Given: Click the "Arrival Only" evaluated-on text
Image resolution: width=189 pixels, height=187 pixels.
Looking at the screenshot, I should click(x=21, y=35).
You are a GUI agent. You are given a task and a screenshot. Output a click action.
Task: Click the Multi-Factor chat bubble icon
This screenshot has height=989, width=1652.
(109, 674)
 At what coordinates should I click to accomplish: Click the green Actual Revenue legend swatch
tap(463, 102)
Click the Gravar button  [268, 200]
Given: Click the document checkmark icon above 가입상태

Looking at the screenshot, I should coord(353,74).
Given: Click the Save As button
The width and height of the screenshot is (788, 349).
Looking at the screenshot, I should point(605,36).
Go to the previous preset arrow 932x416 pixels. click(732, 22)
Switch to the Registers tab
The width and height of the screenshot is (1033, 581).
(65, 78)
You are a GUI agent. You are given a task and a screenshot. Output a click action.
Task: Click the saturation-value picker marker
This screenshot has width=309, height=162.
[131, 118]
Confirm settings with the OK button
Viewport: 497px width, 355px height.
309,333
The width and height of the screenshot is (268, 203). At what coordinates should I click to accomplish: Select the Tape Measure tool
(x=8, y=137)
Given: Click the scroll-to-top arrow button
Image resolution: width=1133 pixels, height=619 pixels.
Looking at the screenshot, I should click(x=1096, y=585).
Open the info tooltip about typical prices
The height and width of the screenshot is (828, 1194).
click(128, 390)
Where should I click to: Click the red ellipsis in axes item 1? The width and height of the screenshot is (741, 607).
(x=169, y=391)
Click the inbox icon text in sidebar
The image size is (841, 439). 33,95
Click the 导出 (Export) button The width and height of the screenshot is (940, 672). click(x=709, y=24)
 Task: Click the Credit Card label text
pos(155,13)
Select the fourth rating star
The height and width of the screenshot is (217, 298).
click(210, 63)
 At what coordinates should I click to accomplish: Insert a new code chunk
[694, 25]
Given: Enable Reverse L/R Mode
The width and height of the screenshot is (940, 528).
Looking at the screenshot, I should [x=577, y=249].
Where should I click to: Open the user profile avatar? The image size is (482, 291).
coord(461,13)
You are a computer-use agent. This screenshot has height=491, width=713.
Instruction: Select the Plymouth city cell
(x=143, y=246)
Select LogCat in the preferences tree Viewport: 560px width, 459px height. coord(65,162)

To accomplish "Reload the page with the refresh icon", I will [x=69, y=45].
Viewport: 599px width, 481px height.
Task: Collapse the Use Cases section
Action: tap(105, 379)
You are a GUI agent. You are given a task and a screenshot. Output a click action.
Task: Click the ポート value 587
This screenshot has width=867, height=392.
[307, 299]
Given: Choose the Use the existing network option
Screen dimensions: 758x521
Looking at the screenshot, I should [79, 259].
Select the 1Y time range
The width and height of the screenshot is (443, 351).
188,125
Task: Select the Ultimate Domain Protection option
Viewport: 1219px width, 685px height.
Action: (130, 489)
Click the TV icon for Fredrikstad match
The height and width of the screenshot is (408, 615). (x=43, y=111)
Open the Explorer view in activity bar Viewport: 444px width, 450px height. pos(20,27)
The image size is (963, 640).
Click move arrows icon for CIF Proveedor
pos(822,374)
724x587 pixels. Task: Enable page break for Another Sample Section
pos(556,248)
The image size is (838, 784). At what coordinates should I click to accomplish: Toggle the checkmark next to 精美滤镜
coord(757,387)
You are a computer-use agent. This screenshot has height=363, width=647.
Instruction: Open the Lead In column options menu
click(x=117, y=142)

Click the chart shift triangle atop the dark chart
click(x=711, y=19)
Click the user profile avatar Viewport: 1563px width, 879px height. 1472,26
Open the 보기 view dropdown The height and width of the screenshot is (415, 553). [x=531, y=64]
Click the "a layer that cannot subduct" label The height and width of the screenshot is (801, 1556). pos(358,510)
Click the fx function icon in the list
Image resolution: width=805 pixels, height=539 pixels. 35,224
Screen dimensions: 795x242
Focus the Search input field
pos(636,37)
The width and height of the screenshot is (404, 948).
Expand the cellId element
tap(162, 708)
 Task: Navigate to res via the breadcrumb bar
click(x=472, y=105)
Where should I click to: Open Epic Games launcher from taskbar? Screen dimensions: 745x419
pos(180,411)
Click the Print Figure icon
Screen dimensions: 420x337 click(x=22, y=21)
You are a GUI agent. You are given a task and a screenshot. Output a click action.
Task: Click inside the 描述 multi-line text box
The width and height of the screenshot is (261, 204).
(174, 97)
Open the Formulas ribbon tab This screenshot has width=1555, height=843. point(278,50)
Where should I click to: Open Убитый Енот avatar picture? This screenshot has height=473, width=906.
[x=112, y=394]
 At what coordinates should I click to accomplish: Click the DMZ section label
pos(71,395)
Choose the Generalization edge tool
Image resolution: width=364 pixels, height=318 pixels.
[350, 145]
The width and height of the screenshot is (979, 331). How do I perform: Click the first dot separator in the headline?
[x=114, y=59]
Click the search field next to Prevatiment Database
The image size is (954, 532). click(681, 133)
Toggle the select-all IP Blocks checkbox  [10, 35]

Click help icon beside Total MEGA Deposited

-=-=-=-=-

WHAT IS NEEDED
Turn the records above, from their first line through the line containing "(x=8, y=137)" (both included), into a JSON list of strings with one string per line. Skip blank lines.

ANSWER FOR THE TASK
[
  "Given: Click the \"Arrival Only\" evaluated-on text",
  "Image resolution: width=189 pixels, height=187 pixels.",
  "Looking at the screenshot, I should click(x=21, y=35).",
  "You are a GUI agent. You are given a task and a screenshot. Output a click action.",
  "Task: Click the Multi-Factor chat bubble icon",
  "This screenshot has height=989, width=1652.",
  "(109, 674)",
  " At what coordinates should I click to accomplish: Click the green Actual Revenue legend swatch",
  "tap(463, 102)",
  "Click the Gravar button  [268, 200]",
  "Given: Click the document checkmark icon above 가입상태",
  "Looking at the screenshot, I should coord(353,74).",
  "Given: Click the Save As button",
  "The width and height of the screenshot is (788, 349).",
  "Looking at the screenshot, I should point(605,36).",
  "Go to the previous preset arrow 932x416 pixels. click(732, 22)",
  "Switch to the Registers tab",
  "The width and height of the screenshot is (1033, 581).",
  "(65, 78)",
  "You are a GUI agent. You are given a task and a screenshot. Output a click action.",
  "Task: Click the saturation-value picker marker",
  "This screenshot has width=309, height=162.",
  "[131, 118]",
  "Confirm settings with the OK button",
  "Viewport: 497px width, 355px height.",
  "309,333",
  "The width and height of the screenshot is (268, 203). At what coordinates should I click to accomplish: Select the Tape Measure tool",
  "(x=8, y=137)"
]